Provided text:
┌──

The average of pixels present in the neighborhood information is represented as,

$$ P=\frac{1}{h}\sum \limits_{m=1}^hT $$
(9)

where, T represents the intensity. The fitness value of intensity and edge should be minimal and in order to afford maximum value, the intensity and the edge factors are subtracted from one.

3.2.3 Proposed exponential fractional-CSO

The CSO algorithm is integrated with the fractional concept based on the Exponential parameter in order to design the proposed Exponential Fractional-CSO for embedding the secret data. The CSO algorithm operates using the behavioral characteristics of cats. The cat uses two modes in order to chase the prey, namely the tracing mode and seeking mode. In seeking mode, the cats take rest for a long time but with curiosity and high degree of alertness of the objects moving around them and in tracing mode it moves around to chase the prey. Based on these two modes, global solution is obtained for embedding the secret data. As, the cats spend less time for tracing, there exist minimum number of cats in this subgroup such that the number are defined using the mixture ratio (MR).

Once, the cats are sorted in any of the two modes, the best solution is derived and saved based on their position and fitness. The steps are repeated until a stopping criterion is attained. Thus, based on factor such as Self-Position Considering (SPC), Seeking Memory Pool (SMP) and Seeking Range of the selected Dimension (SRD) decides between the modes through which the position of the cats is updated. The algorithmic steps involved in the proposed Exponential Fractional-CSO are discussed as follows:

Initialization

Let us consider N number of cats in the Zth dimensional search space and the solution is represented as Y.

Evaluating the fitness

The fitness of each solution is evaluated using Eq. (2) and the results are organized in ascending order with the maximal value of fitness. Finally, the function with the best fitness measure is declared as the optimal solution.

Position update of search agents

The cats update their position either in the tracing mode or in the seeking mode. The cats engaged in the seeking mode update their position using the below Equation as,

$$ {Y}^{x+1}=\left(1\pm O\times w\right)\times {Y}^x $$
(10)

└──

Data for this exercise:

┌──

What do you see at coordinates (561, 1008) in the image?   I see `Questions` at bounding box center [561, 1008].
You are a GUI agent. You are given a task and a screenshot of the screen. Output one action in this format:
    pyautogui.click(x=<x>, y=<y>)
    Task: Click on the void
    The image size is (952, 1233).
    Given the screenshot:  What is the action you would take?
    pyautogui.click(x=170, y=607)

└──
┌──

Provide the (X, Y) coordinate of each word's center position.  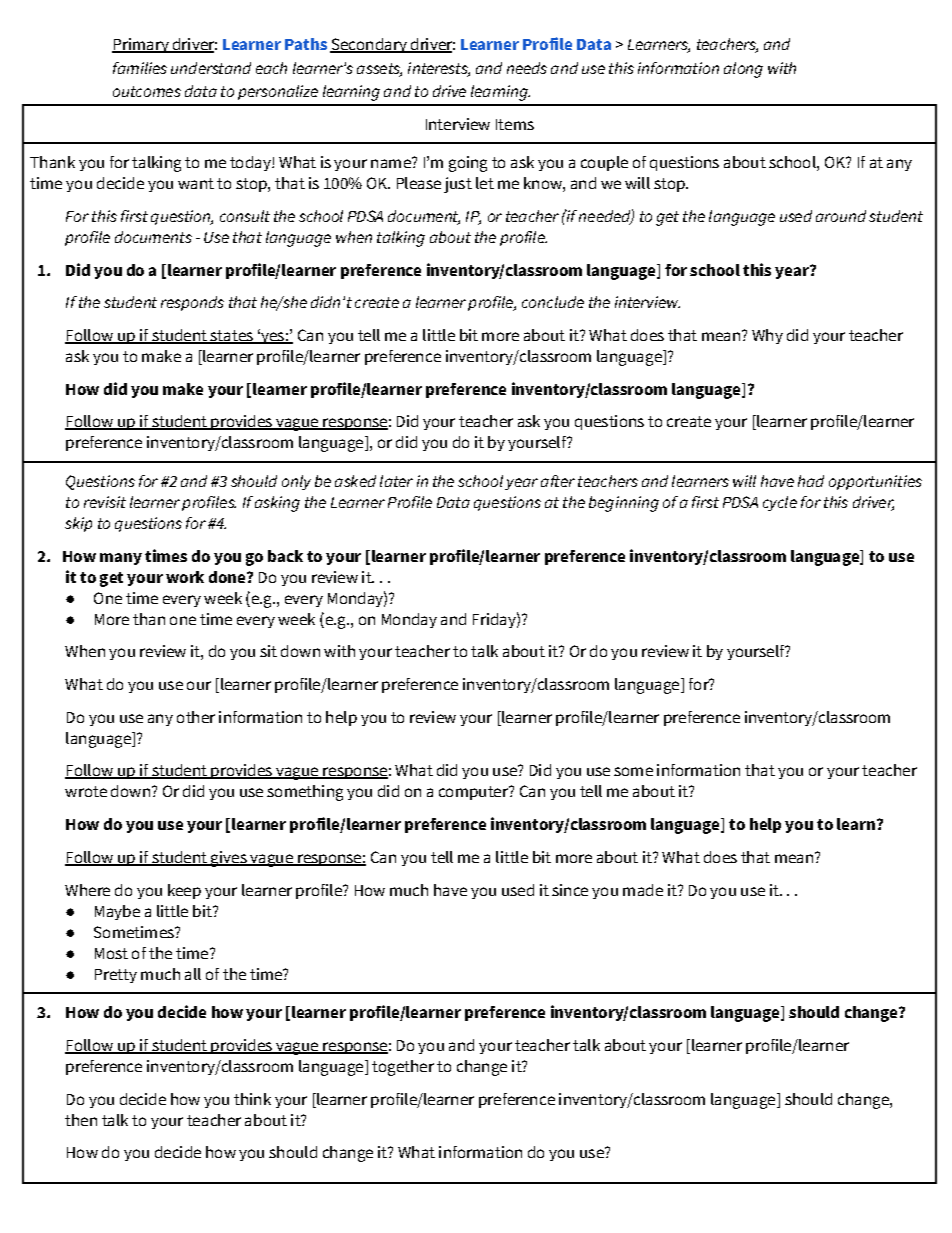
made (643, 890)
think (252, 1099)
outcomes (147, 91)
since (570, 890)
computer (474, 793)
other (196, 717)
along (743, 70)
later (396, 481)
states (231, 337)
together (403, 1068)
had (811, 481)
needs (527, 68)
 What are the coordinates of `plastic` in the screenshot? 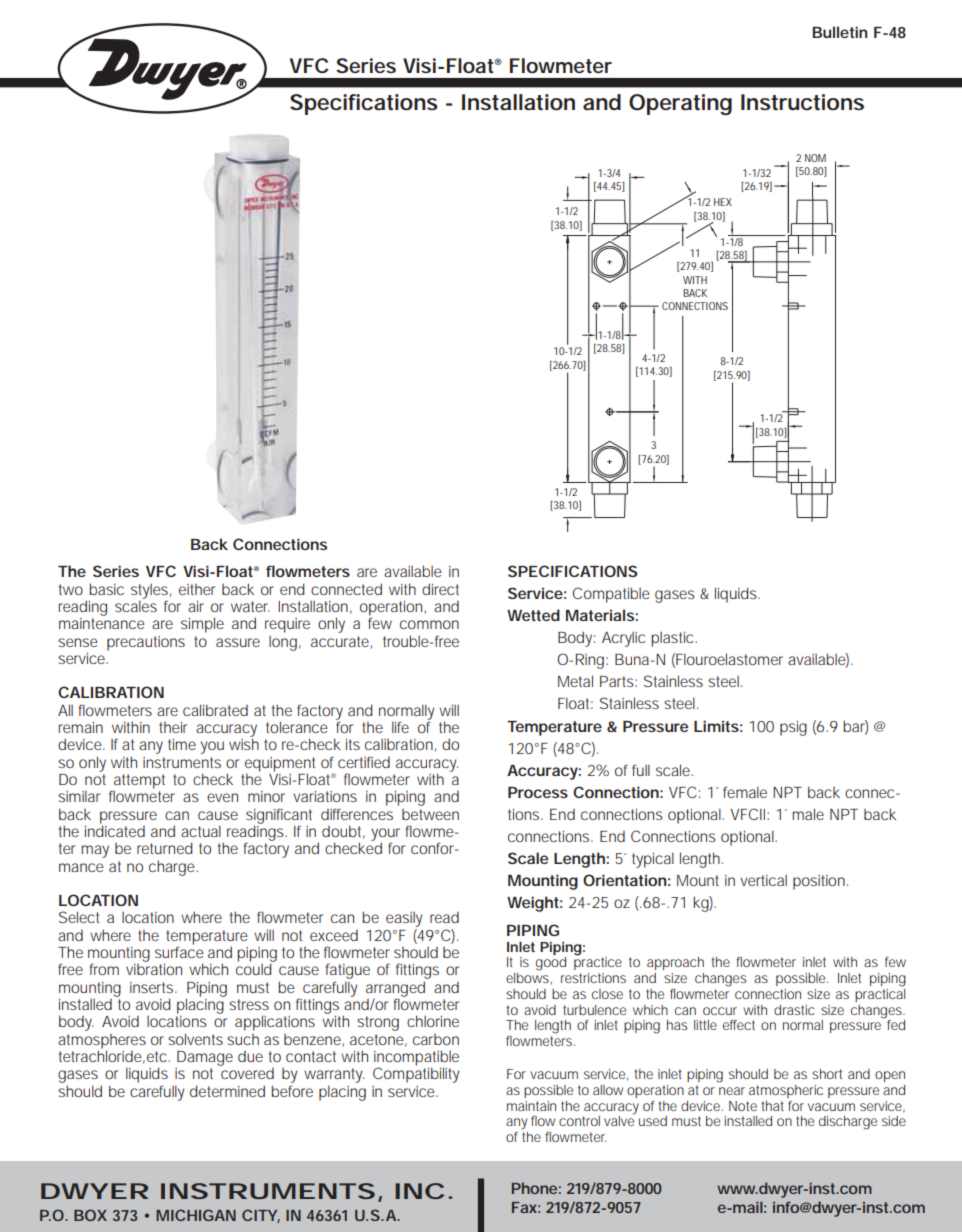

└──

Goals:
A) Summarize the text on the proposed Exponential Fractional-CSO in two sentences.
B) In the records, transcribe everything from the line that contains "had (811, 481)" down to the line that contains "What are the", including both of those lines, and leave the pictures out of your answer.

Results by task:
A) The proposed Exponential Fractional-CSO integrates the CSO algorithm, which models how cats chase prey in a seeking mode and a tracing mode, with a fractional concept based on an exponential parameter in order to embed secret data. After the cats are initialized and the fitness of each solution is evaluated, the best solution is saved, and the cats update their positions in one of the two modes until a stopping criterion is attained.

B)
had (811, 481)
needs (527, 68)
 What are the coordinates of `plastic` in the screenshot? 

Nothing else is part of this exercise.